■ SOURCE:
——————

Ireland and Denmark joined the EEC originally because the UK joined, and trade with the UK was central to their economies. With Ireland at least that is still the case so the harder the Brexit the worse it will be for the Irish economy. Ireland leaving the EU would not be sensible, but at the same time it would not be sensible for British negotiators not to exploit the power they have to damage the Irish economy, in their efforts to achieve the most favourable deal.
So...because britain wants to leave they're going to fuck us over...again...?
You do realisr that the fucking great British economy was made on the backs of the colonies? On the likes of the Irish...working for fuck all to put food on British tables whilst they themselves were starving?
You need to wake up mate....
If the brits think they can pressure Ireland into a hard border they're delusional. Ireland wont bow to pressure from the UK..and history will be repeated ..NI will turn into a massive money pit for the UK as they try to piece together a shattered peace agreement...
it really will be back to the days of the IRA and INLA fighting Unionists and the bigots will rule.
The British government are playing with peace in the north...and ultimately they are playing games with people's lives.
Ireland is not a pawn to be shoved around by the British government.
It's not what I think should happen, it's what I assume will happen because it is the way politics work. I don't like the way that Greece has been crushed by Germany economic interests, but my feelings are irrelevant. If the negotiators fail to find a compromise, the hard internal border will be imposed by the EU, regardless of the views of the Irish government. This won't be good for the British economy but it'll be a disaster for Ireland. So, Ireland is a pawn in the game. The British government has so much to lose from a bad deal, that it will exploit the advantages that it has.
From joining the EC in 1973 Ireland developed beyond anything the UK could possibly have offered.....
If we are assuming things...then I would assume that the British government (who really dont want Brexit) wont want to be responsible for messing up the peace agreement in Ireland.
I'd put momey on another referendum happening before long.
I think one of the reasons for that is that Ireland did so badly from independence up to that point.

——————

■ GIVEN INFORMATION:
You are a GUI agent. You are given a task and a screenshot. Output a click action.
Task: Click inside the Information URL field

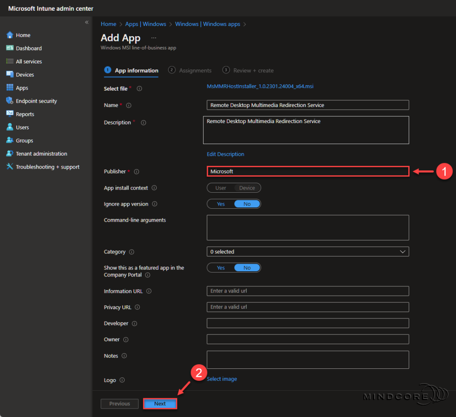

——————

■ GOAL A: Return the text of the Brexit and Ireland discussion word for word, starting at "From joining the" and ending at "happening before long.".
■ GOAL B: Resume the discussion of Brexit and Ireland, adding new lines after its last sentence.

■ EXPECTED ANSWER A:
From joining the EC in 1973 Ireland developed beyond anything the UK could possibly have offered.....
If we are assuming things...then I would assume that the British government (who really dont want Brexit) wont want to be responsible for messing up the peace agreement in Ireland.
I'd put momey on another referendum happening before long.

■ EXPECTED ANSWER B:
With the benefit of 20 20 hindsight I could make a powerful case in 1920 for Ireland to remain in the UK, but it's a hundred years too late now.
And this is what so much of the the pro-EU consist of. The economy.From joining the EC in 1973 <snip>.and the economy grew..
The politics that resulting in the Celtic Tiger, the GFC and now the water charges and other austerity measures are all the same politics. The same neo-liberal politics of the EU that you seek to defend.I'm not talking about the Celtic tiger...that was very much a greed driven debacle ...and run by scurrilous banks who didnt give a toss about the potentially devastating repercussions of loaning people 4 times their salary to buy overpriced houses ... and Irelanf wasnt alone in that crapology....as we all know.
Dont blame the EU for that debacle
Good to see the nice fluffy nationalism of Remain.So...because britain wants to leave they're going to fuck us over...again...?
You do realise that the Great British economy was made on the backs of the colonies? On the likes of the Irish...working for fuck all to put food on British tables whilst they themselves were starving?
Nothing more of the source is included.